Top of Data extracts
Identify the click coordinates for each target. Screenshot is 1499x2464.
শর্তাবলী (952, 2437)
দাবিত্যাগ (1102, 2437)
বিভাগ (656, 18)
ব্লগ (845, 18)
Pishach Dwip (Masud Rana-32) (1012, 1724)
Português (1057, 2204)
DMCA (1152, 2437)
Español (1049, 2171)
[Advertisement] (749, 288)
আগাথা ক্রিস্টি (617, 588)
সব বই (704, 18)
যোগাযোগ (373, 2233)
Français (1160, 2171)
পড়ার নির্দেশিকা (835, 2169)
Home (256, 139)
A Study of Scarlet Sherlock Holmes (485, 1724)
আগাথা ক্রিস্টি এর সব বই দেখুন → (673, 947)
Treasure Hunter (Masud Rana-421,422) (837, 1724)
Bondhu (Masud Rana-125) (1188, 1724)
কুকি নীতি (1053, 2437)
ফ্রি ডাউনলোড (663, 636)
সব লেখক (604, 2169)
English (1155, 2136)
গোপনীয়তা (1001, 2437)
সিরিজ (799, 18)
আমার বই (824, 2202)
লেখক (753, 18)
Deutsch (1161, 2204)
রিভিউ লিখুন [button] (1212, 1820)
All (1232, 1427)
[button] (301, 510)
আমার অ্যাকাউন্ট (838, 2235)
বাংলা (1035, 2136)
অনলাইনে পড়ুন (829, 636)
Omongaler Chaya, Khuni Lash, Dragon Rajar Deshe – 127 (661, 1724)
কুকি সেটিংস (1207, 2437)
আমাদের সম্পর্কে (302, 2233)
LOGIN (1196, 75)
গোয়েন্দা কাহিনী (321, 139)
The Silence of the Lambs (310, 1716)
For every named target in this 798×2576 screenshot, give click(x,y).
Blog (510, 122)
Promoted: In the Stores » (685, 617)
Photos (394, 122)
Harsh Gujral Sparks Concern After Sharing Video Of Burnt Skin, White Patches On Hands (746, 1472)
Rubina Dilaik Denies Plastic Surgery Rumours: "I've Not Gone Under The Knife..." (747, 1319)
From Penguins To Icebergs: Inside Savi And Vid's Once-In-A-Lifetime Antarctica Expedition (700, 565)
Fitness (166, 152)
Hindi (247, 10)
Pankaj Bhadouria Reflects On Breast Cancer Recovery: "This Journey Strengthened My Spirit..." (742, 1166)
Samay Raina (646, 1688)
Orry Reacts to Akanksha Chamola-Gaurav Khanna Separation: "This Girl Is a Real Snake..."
Bottom of Data extracts
Across the entries above, find the lines with the string "Masud" and copy them.

_Reply to the task_
Pishach Dwip (Masud Rana-32) (1012, 1724)
Treasure Hunter (Masud Rana-421,422) (837, 1724)
Bondhu (Masud Rana-125) (1188, 1724)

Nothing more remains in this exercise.